23.5 Confirmation of intubation
Background
Oesophageal aspiration. An oesophageal aspirator is a large syringe or a self-inflating bulb (Fig. 23.5.1), which attaches to the proximal end of the endotracheal tube. The aspirator differentiates between an oesophageal versus a tracheal placement because the oesophagus is a collapsible structure under negative pressure, while the trachea is not. Successful air aspiration is highly associated with trachea placement. It has been determined that the oesophageal aspiration modality has a sensitivity of 99% and specificity of 100% in confirming endotracheal tube placement in patients weighing more than 20 kg.
• Oesophageal intubation. When air is aspirated from the endotracheal tube, significant airflow resistance suggests an oesophageal intubation, because of oesophageal wall collapse. The large syringe or self-inflating bulb will not fill with air to full capacity.
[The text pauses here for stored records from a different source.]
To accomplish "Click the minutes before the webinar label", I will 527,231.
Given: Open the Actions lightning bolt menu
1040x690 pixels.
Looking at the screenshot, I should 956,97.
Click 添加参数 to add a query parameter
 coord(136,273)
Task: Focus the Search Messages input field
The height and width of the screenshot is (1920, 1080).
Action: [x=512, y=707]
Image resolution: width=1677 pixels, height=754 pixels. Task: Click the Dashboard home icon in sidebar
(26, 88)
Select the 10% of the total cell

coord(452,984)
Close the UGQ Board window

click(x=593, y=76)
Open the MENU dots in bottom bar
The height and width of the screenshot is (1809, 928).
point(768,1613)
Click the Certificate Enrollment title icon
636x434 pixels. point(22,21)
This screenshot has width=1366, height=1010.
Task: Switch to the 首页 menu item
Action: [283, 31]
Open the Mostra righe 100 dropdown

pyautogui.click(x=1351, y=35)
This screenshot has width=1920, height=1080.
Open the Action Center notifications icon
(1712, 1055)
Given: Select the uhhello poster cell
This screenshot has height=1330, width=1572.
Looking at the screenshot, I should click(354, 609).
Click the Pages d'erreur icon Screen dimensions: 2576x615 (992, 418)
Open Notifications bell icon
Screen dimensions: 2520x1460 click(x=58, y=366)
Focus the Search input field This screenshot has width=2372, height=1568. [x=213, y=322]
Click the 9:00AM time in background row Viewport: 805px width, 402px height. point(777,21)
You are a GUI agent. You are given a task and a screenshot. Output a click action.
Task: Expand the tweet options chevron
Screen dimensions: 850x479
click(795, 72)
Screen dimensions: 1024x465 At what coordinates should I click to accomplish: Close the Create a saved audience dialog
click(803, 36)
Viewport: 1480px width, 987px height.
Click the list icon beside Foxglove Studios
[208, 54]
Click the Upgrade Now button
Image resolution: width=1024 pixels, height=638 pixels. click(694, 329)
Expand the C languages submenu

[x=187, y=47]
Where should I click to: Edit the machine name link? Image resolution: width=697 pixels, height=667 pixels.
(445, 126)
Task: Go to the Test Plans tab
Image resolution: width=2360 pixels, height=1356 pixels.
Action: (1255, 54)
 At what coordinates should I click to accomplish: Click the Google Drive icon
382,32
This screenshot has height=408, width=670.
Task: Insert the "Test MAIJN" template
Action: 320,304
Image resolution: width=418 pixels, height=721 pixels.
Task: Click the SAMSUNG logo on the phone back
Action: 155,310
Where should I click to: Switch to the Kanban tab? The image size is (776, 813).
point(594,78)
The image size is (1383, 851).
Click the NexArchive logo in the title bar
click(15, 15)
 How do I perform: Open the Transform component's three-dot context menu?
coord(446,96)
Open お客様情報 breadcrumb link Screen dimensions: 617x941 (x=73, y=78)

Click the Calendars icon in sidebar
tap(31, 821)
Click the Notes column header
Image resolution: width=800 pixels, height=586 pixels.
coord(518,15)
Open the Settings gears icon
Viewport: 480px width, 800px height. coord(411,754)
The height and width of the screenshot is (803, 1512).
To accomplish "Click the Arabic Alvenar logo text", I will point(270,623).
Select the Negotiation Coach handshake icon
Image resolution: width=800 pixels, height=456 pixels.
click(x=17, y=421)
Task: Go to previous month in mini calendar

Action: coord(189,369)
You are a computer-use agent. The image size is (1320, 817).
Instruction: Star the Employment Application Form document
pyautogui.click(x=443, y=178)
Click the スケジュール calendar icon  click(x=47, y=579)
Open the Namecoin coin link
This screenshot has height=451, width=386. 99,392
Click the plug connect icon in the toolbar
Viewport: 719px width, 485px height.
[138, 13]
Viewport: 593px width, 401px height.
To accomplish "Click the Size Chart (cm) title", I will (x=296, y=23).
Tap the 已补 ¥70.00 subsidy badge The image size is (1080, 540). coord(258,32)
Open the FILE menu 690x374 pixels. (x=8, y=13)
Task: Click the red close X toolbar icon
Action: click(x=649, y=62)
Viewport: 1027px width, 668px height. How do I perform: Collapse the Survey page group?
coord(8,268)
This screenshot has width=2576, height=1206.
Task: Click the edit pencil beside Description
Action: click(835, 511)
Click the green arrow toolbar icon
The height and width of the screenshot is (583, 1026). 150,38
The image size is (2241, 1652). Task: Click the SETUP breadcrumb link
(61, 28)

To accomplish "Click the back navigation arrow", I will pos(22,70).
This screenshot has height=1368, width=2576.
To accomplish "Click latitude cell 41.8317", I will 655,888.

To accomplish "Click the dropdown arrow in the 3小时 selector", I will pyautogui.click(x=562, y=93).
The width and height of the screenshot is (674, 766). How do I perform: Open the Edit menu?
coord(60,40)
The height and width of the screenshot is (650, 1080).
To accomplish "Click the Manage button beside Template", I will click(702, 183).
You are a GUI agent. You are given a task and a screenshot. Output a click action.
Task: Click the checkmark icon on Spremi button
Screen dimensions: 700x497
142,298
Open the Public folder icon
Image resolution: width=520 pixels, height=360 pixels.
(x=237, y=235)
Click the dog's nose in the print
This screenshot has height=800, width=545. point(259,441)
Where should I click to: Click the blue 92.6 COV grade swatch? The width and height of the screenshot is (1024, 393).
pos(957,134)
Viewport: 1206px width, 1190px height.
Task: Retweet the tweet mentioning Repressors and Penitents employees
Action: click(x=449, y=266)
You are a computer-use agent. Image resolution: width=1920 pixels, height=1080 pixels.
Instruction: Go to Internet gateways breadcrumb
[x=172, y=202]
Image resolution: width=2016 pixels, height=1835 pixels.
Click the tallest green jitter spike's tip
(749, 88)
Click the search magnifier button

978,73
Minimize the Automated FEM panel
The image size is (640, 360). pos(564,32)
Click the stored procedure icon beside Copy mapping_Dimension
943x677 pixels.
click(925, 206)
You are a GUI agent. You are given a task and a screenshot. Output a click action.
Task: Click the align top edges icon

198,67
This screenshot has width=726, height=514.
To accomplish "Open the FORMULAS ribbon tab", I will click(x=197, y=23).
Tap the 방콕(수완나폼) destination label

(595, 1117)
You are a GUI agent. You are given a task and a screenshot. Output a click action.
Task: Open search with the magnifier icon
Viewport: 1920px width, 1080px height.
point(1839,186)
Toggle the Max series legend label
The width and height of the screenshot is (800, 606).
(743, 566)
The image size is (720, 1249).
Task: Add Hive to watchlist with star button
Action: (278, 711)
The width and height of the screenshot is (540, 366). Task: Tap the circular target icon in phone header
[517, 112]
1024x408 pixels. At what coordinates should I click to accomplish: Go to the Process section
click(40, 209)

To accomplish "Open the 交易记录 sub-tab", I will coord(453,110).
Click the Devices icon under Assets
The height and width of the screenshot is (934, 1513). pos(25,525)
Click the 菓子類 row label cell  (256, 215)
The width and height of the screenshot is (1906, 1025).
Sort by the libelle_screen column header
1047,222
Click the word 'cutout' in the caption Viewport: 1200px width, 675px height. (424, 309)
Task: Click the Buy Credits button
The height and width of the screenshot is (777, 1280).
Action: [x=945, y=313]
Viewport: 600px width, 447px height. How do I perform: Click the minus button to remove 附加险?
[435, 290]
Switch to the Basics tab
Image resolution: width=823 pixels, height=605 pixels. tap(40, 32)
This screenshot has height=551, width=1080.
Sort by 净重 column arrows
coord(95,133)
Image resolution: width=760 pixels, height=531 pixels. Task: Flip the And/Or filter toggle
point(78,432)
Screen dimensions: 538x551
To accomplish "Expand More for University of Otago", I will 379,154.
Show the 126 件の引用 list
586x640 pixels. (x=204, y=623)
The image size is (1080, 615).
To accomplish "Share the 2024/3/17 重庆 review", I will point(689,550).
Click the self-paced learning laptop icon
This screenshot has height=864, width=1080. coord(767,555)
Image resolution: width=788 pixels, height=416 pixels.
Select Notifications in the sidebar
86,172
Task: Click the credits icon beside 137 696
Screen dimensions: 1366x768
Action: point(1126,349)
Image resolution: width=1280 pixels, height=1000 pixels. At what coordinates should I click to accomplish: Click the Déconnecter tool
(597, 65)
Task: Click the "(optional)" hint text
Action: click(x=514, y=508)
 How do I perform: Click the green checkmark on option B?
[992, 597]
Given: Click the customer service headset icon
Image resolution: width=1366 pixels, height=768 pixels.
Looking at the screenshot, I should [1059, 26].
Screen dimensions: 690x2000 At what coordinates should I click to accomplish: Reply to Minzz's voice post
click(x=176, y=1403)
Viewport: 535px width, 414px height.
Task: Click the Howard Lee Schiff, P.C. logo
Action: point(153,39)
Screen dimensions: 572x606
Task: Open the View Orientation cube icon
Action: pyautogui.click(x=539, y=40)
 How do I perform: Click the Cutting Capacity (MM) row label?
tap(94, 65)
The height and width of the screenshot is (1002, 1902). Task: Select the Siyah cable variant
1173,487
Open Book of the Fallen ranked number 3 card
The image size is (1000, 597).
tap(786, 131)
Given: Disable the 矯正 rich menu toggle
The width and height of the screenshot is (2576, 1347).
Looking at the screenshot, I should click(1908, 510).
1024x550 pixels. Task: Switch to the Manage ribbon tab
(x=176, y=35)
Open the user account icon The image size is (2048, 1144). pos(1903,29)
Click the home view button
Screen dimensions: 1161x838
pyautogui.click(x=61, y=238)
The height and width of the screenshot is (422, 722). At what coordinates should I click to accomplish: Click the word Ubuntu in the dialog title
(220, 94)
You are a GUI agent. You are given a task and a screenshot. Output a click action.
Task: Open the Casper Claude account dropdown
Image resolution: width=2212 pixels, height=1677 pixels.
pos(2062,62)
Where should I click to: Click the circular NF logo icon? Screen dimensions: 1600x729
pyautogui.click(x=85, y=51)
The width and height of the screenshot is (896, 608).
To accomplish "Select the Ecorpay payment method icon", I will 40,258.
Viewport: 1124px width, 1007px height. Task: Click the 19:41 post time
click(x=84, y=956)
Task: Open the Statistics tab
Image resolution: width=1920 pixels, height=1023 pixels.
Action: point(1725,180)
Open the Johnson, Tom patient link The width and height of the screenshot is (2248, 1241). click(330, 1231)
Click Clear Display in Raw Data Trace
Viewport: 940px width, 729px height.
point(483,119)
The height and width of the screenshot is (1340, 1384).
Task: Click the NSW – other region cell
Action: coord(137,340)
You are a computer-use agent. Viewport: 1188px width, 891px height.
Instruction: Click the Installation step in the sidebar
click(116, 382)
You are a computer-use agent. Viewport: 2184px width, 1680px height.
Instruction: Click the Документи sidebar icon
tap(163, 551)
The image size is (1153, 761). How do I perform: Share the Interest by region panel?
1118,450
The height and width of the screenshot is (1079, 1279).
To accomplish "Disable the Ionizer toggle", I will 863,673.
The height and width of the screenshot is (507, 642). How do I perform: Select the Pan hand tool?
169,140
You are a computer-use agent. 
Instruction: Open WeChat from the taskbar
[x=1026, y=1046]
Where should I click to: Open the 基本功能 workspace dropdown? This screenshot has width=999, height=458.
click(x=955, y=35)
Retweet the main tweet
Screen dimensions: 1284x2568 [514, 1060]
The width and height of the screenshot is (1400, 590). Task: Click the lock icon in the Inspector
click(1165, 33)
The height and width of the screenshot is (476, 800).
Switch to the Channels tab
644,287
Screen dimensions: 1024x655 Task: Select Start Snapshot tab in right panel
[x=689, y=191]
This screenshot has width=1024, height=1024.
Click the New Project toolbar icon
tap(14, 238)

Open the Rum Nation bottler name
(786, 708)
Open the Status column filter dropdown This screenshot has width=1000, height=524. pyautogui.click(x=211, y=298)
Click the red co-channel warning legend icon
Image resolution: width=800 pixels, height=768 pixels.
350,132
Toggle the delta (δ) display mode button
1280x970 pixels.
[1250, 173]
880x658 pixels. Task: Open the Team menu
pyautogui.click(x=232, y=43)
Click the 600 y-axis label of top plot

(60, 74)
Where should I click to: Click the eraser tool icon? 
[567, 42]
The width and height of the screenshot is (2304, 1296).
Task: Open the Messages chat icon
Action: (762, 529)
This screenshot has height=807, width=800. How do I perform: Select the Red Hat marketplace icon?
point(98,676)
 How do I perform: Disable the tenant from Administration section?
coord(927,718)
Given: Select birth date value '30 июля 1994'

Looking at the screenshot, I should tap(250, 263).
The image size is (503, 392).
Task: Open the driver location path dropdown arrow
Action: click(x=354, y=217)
End-tidal colorimetric capnometry (Fig. 23.5.2). The capnometer attaches to the proximal end of the endotracheal tube and detects the presence of CO2 within the tube. The capnometer will display a yellow (CO2 present) or purple (CO2 absent) colour in the indicator window, which generally correlates with a tracheal or oesophageal intubation, respectively. Multiple studies find that a yellow colour change has a 100% positive predictive value for correct endotracheal tube placement. When used for a poorly perfused patient (e.g. cardiac arrest), however, there will often be no yellow colour change because of expected low CO2 levels. This is the primary limitation when using this modality. Colorimetric capnometry is not commonly used in hospital. Table 23.5.1 provides a mnemonic to help remember the colour scheme.
Digital capnography (Fig. 23.5.3). This latest technology continuously detects and displays the partial pressure of CO2 at the proximal end of the endotracheal tube. In adult cardiac arrest patients, a pCO2 < 5 mmHg correlates with an extremely poor prognosis. Digital capnography is the standard for confirmation of intubations.
• Tracheal intubation. With each exhalation and inhalation, a characteristic waveform, showing the rise, plateau, and fall of CO2 levels, confirms correct positioning of the tube in the trachea.